Chuck's hands fisted, and he lunged for Dan. Nate gripped his friend's arm. "Dan, go back inside. I'll take care of it."
Dan shrugged and opened the door. Chuck took the opportunity to grip the doorway and take one look at Blair. Sitting on the bed, she was white as the sheets covering the mattress and the pillow. She was surrounded by people that were not him, and he knew that it was only him she needed.
"Listen, Chuck," Nate began.
"Archibald, I need to know how she is."
"I can't let you inside," Nate told him.
"Because of Eleanor?"
Nate sighed. "Blair doesn't want to see you."
Impossible. Had they not established it, over and over? There was nothing he could do that she would never forgive, nothing she could do that he would not. They loved so much that what Nate had said was impossible.
"Don't lie for them," Chuck burst out.
"The doctor's inside. He's going to tell her about the baby."
It was what deflated him. Chuck paused and looked down at the floor. Nate took his silence as his agreement, and then opened the door to step back inside. Before he entered, he said, "I'll leave the door open a little so you can see her. But don't come inside, Chuck. It's for your own good."
And so he stood outside the door, peering through the slit on the door just for a glimpse of her. The doctor stood at the foot of the bed.
"Blair, you should know. It was impossible for the pregnancy to survive a fall like that," the doctor said quietly.
From the distance between them even he could see the way Blair's fingers curled on top of the blanket. She needed someone to hold her hand, and no one out of the friends and family surrounding her could see it.
"In the future, you can still try. You're young…"
The doctor's words drifted off, and all he could hear was the hitch in her breathing. God, to hear her breathing from so far away. To hold her. To share her hell.
"Mom," Blair gasped. Eleanor stepped forward, took her daughter in his arms, rocked her from side to side. "Mom, I need to leave."
"Whatever happened, sweetheart, you have to understand. He was angry," Eleanor said soothingly.
And all the implications hung in the air above them.
"He didn't mean to. I'm sure he'll apologize to you."
Blair shook her head. "No. No more. Don't let him near me again."
Stories became legends; people became characters. To those who passed history from one person to the next, he owned the truth, held it at the tip of his tongue. Their story had been told so much that often, to Chuck Bass, it was as if his memory was wrong and everyone else's version was the truth.
That in fact, maybe, in his anger, in the jealous rage that possessed him, he had pushed her.
The words of the world were so powerful, often so consistent, that sometimes he dreamed that he had held her in his arms, tightly, then whispered goodbye. And she tearfully looked up at him, accepted his farewell. In his dreams he gripped her arms and gave her a feral growl, then threw her down the staircase.
Watched immobile as the blood spread around her like a red rose blossoming.
In the Upper East Side, it was the one story not even Gossip Girl dared to print. No matter how many believed its truth. It was a secret so scandalous no one would claim responsibility for it.

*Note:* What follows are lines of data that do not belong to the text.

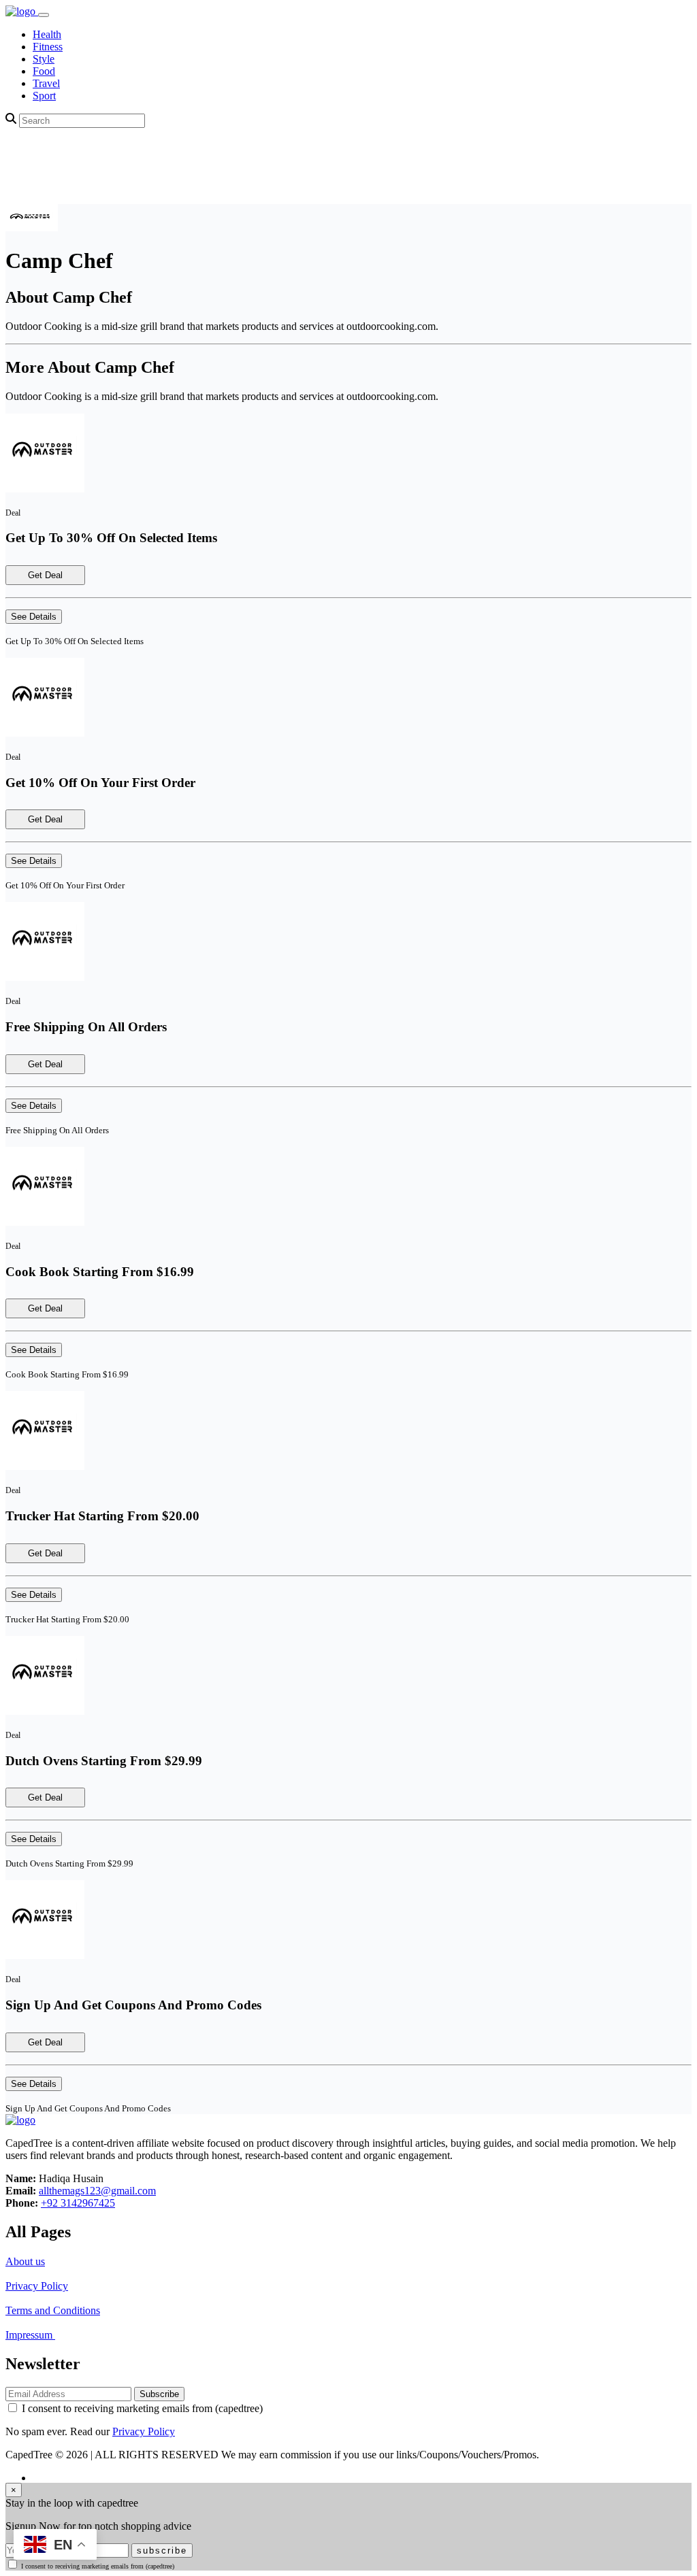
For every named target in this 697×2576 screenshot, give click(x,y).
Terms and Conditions (52, 2310)
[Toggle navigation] (43, 15)
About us (25, 2261)
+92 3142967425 (78, 2203)
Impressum (30, 2335)
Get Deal (45, 575)
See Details (33, 617)
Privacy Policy (36, 2286)
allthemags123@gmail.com (97, 2190)
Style (43, 59)
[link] (21, 11)
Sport (44, 95)
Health (47, 34)
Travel (46, 83)
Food (44, 71)
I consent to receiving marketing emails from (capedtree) (142, 2408)
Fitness (48, 46)
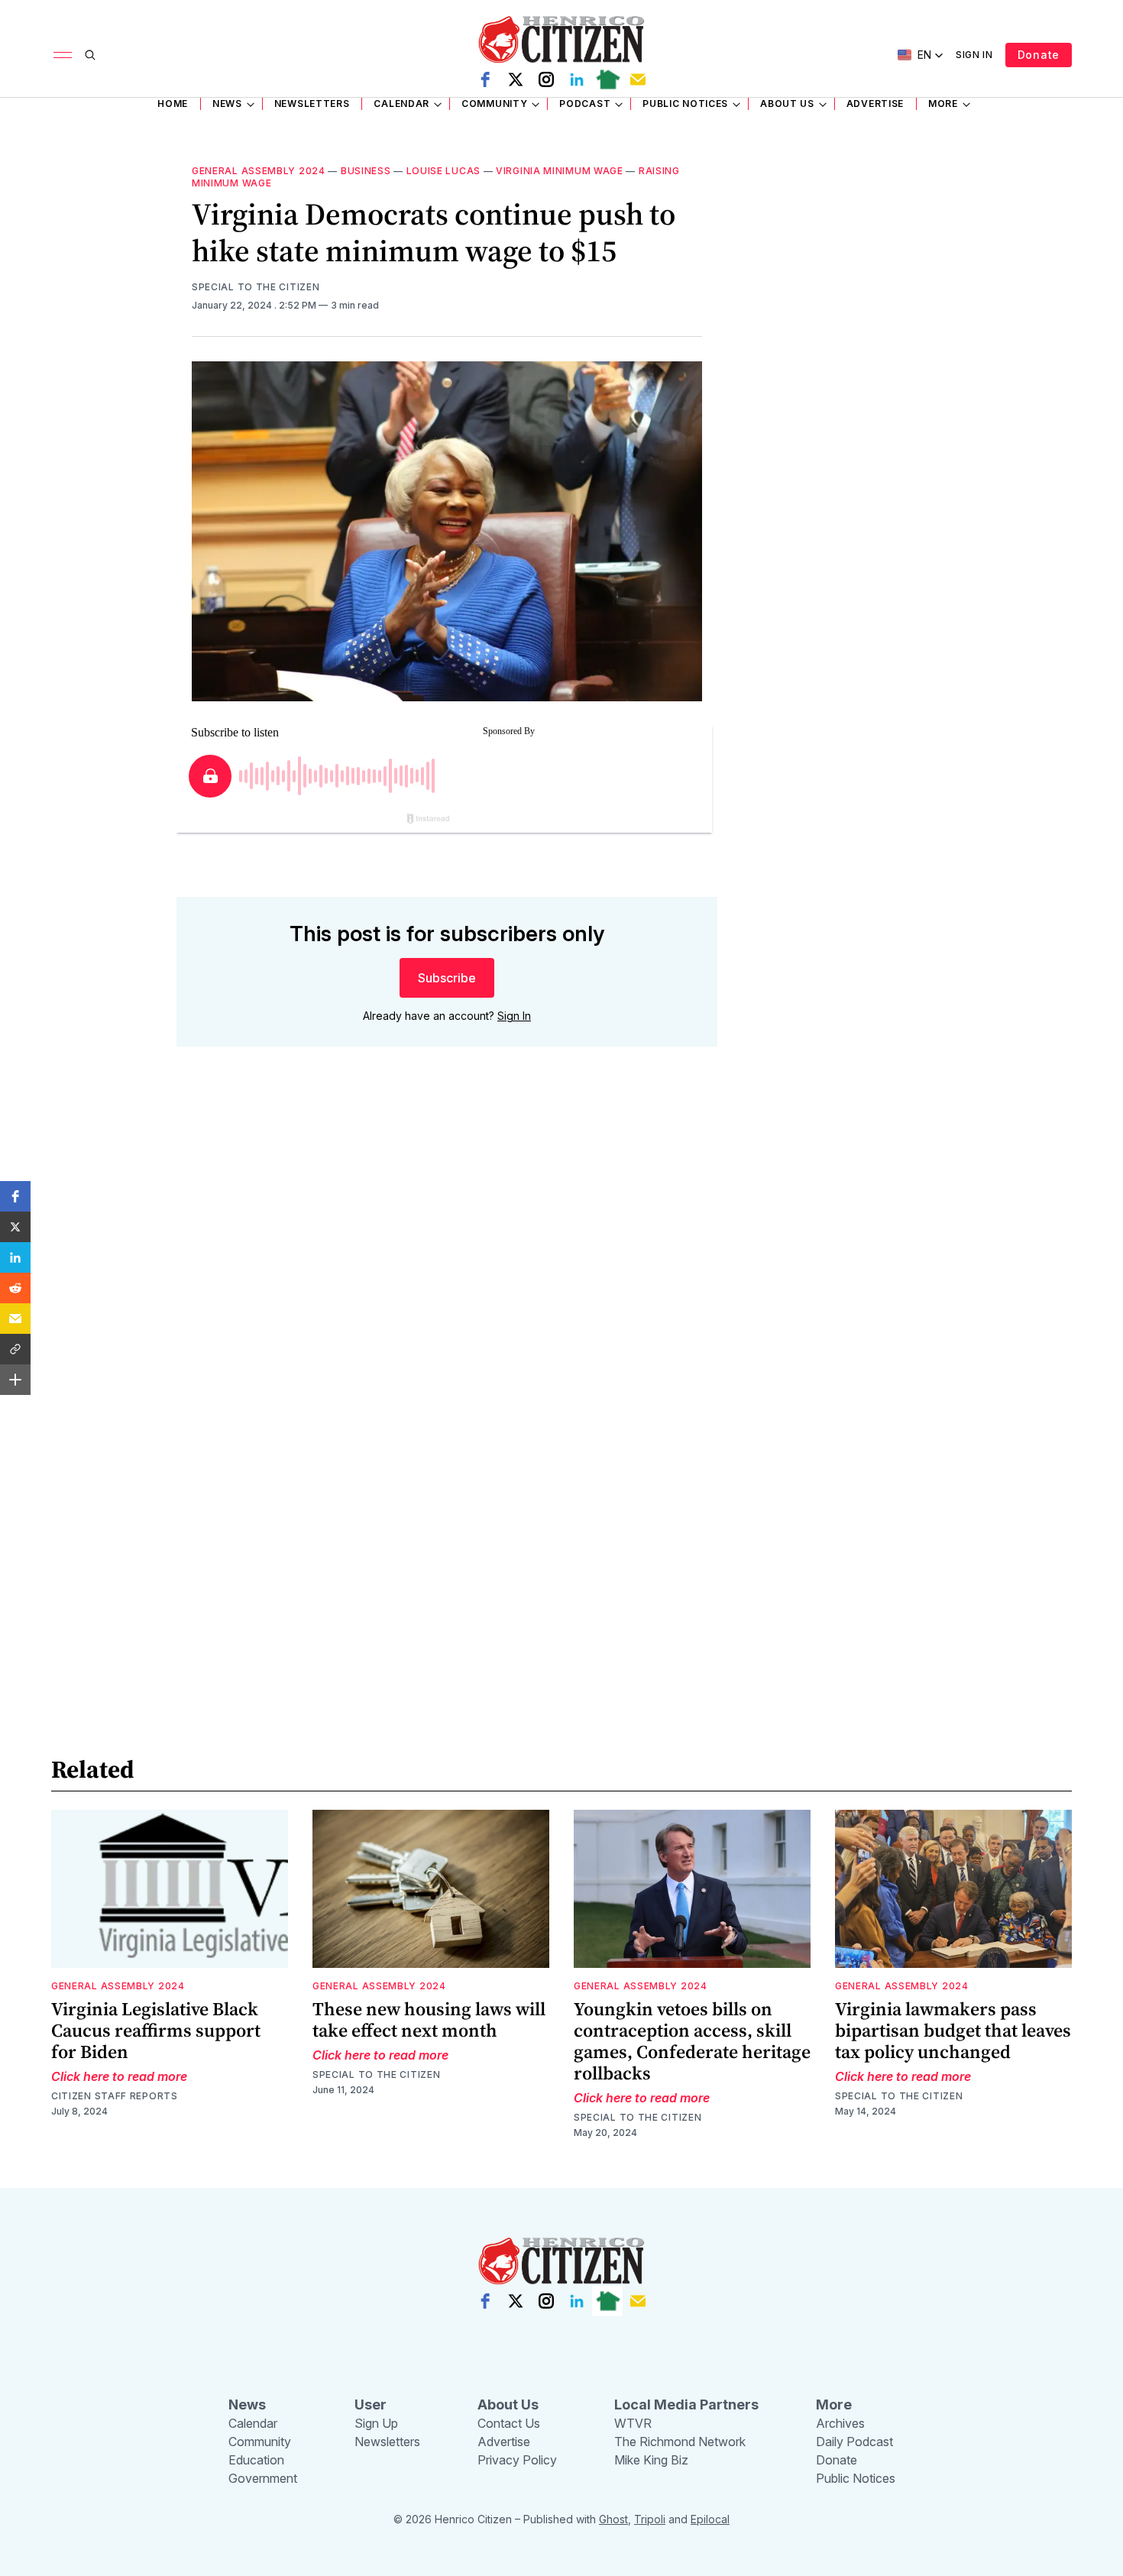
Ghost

But the story went, and was told, and he—the character—had memorized every word.
The guests in Baizen's homecoming watched him, followed his movement with surreptitious glances. He met their eyes, because despite the way their truth infiltrated his dreams, he would stand by one thing only.
There was no moment, in that dark night where he thought to lash out at the world and punish her, that he would have raised a hand to her, that he would have hurt her.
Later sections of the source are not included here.